Retirement and Divorce - Are Paid Health Insurance Premiums An Asset?
[A]ll the assets of either party or both parties, including:
(1) a present right to withdraw pension or retirement benefits;
(2) the right to receive pension or retirement benefits that are not forfeited upon termination of employment or that are vested (as defined in Section 411 of the Internal Revenue Code) but that are payable after the dissolution of marriage; and
(3) the right to receive disposable retired or retainer pay (as defined in 10 U.S.C. 1408(a)) acquired during the marriage that is or may be payable after the dissolution of marriage.See Ind. Code § 31-9-2-98(b).

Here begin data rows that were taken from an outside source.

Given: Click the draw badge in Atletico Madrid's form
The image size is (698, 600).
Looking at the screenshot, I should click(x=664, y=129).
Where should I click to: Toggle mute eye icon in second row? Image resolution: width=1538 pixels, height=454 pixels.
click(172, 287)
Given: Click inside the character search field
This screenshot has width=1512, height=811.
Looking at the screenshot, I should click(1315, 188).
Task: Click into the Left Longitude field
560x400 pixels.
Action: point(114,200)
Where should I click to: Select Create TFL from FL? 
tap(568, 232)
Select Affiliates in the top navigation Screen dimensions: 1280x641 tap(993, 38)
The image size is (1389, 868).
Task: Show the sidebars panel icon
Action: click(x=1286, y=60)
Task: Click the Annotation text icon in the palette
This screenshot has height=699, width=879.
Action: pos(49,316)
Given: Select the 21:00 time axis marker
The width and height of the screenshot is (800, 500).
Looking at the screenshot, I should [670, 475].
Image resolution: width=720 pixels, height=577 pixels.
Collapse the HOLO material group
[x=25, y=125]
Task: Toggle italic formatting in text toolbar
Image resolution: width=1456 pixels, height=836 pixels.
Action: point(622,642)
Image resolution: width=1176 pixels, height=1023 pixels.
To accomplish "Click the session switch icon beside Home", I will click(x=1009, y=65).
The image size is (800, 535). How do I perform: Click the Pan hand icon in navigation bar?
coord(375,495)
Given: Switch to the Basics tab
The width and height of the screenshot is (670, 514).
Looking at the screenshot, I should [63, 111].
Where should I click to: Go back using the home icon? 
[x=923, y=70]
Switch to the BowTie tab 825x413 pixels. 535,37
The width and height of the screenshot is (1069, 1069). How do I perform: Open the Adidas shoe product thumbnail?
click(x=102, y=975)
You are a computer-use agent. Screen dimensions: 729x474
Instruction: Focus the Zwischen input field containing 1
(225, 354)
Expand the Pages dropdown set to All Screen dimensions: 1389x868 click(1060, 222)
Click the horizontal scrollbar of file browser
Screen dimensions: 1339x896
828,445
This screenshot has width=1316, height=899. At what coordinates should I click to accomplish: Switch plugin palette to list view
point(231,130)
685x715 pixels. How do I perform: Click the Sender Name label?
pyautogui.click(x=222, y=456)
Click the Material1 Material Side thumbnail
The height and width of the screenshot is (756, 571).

In a recent Court of Appeals case, the question was whether a benefit that caused Husband's post-retirement health insurance premiums to be paid is an asset of the marriage and subject to division by the court. The answer is, no, but the interesting part of the question is why the court found this way. It is important to know the benefit was paid directly to the insurance provider, not to the Husband. The COA explained that since the benefit was not payable to the Husband and as he could not elect to receive cash or some other benefit in lieu of the premium payments, the benefit was non-elective and not subject to division.
Had the Husband received the premium payment directly, as a payment for him to pay his health insurance premiums, then the court would likely have held otherwise.
However, a concurring opinion noted that the benefit could be properly considered as future income and be treated in same manner as evidence of future earning ability. In this regard, while the benefit could not be considered to be an asset of the marriage, it could be considered in the determination of how the assets should be split.